### [Activity]
Look through the data below and report how many lines include "dimensions". Only the number should be given.

[Record excerpts — start]

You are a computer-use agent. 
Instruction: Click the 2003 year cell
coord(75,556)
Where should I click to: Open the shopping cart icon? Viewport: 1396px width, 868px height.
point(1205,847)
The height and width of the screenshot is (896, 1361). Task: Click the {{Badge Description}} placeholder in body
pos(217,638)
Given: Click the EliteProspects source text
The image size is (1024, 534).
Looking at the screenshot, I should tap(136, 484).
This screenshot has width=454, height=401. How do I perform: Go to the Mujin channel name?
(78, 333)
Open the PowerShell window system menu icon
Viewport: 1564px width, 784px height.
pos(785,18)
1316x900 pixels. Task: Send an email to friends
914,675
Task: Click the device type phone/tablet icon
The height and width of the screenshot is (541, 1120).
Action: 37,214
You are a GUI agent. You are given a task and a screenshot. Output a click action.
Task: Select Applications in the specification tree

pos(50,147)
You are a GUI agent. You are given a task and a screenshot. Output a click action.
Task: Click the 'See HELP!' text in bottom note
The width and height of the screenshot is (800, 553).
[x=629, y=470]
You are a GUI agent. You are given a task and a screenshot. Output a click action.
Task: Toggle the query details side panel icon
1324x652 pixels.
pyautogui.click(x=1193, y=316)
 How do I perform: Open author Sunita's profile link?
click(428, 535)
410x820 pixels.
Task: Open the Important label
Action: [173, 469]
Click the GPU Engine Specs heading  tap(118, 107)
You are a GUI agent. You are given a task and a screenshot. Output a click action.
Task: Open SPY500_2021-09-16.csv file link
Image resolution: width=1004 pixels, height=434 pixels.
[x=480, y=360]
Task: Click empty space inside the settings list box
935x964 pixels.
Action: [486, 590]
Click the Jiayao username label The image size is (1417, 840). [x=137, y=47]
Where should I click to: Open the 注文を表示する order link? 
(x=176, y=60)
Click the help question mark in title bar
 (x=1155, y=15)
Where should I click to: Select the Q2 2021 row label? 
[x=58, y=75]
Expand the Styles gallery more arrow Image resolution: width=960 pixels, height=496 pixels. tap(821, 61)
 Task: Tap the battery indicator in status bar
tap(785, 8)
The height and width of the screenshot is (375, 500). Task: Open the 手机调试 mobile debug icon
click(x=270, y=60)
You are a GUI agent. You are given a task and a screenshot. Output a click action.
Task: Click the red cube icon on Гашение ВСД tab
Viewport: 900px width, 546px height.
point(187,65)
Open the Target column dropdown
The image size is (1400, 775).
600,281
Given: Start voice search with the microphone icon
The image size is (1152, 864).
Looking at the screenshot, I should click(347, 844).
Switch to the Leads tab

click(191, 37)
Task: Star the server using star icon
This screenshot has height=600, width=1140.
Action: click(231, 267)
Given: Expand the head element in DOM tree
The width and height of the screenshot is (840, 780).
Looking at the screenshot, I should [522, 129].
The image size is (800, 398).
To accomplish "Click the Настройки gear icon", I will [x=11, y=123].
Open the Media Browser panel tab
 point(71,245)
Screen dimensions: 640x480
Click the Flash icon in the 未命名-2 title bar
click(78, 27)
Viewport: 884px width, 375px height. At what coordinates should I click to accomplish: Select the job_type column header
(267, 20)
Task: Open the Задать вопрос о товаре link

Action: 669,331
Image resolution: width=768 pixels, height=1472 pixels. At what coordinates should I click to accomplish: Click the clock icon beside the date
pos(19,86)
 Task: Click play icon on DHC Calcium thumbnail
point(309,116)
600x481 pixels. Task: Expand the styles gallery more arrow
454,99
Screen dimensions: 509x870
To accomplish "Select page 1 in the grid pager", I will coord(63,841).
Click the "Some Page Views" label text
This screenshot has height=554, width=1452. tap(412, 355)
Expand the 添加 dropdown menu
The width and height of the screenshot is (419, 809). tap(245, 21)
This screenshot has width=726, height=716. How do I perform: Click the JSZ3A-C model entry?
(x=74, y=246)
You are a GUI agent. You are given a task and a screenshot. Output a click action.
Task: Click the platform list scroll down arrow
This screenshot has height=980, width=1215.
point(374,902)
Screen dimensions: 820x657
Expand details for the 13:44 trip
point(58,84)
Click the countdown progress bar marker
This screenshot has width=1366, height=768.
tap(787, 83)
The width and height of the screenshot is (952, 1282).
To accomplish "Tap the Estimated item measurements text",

[Record excerpts — finish]

### [Your response]
3